## [WORK TO BE COMPLETED]
Under this task are some entries; return every one of them exactly.

### INPUT MATERIAL

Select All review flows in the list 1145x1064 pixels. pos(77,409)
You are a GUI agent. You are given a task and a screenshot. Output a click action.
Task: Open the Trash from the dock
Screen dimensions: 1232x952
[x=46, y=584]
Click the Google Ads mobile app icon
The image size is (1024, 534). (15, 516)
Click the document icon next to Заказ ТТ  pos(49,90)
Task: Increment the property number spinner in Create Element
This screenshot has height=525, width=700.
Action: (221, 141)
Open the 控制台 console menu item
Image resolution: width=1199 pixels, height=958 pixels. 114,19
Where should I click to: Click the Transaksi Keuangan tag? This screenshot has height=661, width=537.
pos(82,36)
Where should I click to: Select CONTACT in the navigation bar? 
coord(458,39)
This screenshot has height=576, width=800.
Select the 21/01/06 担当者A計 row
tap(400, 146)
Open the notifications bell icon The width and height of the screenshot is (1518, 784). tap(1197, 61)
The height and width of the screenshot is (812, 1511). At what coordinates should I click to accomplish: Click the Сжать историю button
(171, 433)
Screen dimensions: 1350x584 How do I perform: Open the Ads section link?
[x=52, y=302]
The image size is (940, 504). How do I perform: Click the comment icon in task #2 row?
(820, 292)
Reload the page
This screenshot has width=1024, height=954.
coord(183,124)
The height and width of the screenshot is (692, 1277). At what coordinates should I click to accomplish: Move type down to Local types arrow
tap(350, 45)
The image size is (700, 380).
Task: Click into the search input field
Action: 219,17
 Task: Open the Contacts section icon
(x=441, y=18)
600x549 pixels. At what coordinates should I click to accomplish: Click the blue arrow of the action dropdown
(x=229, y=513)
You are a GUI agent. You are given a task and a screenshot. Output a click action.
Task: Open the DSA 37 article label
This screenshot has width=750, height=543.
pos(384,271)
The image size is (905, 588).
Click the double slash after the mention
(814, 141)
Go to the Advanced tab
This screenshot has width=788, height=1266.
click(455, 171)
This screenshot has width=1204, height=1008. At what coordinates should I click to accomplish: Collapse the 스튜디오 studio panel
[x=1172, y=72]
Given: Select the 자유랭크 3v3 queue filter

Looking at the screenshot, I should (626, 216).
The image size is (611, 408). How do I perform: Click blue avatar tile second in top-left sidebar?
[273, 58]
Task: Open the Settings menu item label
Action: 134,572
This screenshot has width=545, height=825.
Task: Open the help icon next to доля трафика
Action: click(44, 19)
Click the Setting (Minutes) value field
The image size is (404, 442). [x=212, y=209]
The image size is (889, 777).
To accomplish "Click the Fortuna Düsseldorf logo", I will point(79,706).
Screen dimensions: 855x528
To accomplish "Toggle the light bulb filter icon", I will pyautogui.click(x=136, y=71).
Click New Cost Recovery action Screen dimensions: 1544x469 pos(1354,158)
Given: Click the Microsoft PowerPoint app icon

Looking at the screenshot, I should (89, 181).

######

## [ANSWER]
Select All review flows in the list 1145x1064 pixels. pos(77,409)
You are a GUI agent. You are given a task and a screenshot. Output a click action.
Task: Open the Trash from the dock
Screen dimensions: 1232x952
[x=46, y=584]
Click the Google Ads mobile app icon
The image size is (1024, 534). (15, 516)
Click the document icon next to Заказ ТТ  pos(49,90)
Task: Increment the property number spinner in Create Element
This screenshot has height=525, width=700.
Action: (221, 141)
Open the 控制台 console menu item
Image resolution: width=1199 pixels, height=958 pixels. 114,19
Where should I click to: Click the Transaksi Keuangan tag? This screenshot has height=661, width=537.
pos(82,36)
Where should I click to: Select CONTACT in the navigation bar? 
coord(458,39)
This screenshot has height=576, width=800.
Select the 21/01/06 担当者A計 row
tap(400, 146)
Open the notifications bell icon The width and height of the screenshot is (1518, 784). tap(1197, 61)
The height and width of the screenshot is (812, 1511). At what coordinates should I click to accomplish: Click the Сжать историю button
(171, 433)
Screen dimensions: 1350x584 How do I perform: Open the Ads section link?
[x=52, y=302]
The image size is (940, 504). How do I perform: Click the comment icon in task #2 row?
(820, 292)
Reload the page
This screenshot has width=1024, height=954.
coord(183,124)
The height and width of the screenshot is (692, 1277). At what coordinates should I click to accomplish: Move type down to Local types arrow
tap(350, 45)
The image size is (700, 380).
Task: Click into the search input field
Action: 219,17
 Task: Open the Contacts section icon
(x=441, y=18)
600x549 pixels. At what coordinates should I click to accomplish: Click the blue arrow of the action dropdown
(x=229, y=513)
You are a GUI agent. You are given a task and a screenshot. Output a click action.
Task: Open the DSA 37 article label
This screenshot has width=750, height=543.
pos(384,271)
The image size is (905, 588).
Click the double slash after the mention
(814, 141)
Go to the Advanced tab
This screenshot has width=788, height=1266.
click(455, 171)
This screenshot has width=1204, height=1008. At what coordinates should I click to accomplish: Collapse the 스튜디오 studio panel
[x=1172, y=72]
Given: Select the 자유랭크 3v3 queue filter

Looking at the screenshot, I should (626, 216).
The image size is (611, 408). How do I perform: Click blue avatar tile second in top-left sidebar?
[273, 58]
Task: Open the Settings menu item label
Action: 134,572
This screenshot has width=545, height=825.
Task: Open the help icon next to доля трафика
Action: click(44, 19)
Click the Setting (Minutes) value field
The image size is (404, 442). [x=212, y=209]
The image size is (889, 777).
To accomplish "Click the Fortuna Düsseldorf logo", I will point(79,706).
Screen dimensions: 855x528
To accomplish "Toggle the light bulb filter icon", I will pyautogui.click(x=136, y=71).
Click New Cost Recovery action Screen dimensions: 1544x469 pos(1354,158)
Given: Click the Microsoft PowerPoint app icon

Looking at the screenshot, I should (89, 181).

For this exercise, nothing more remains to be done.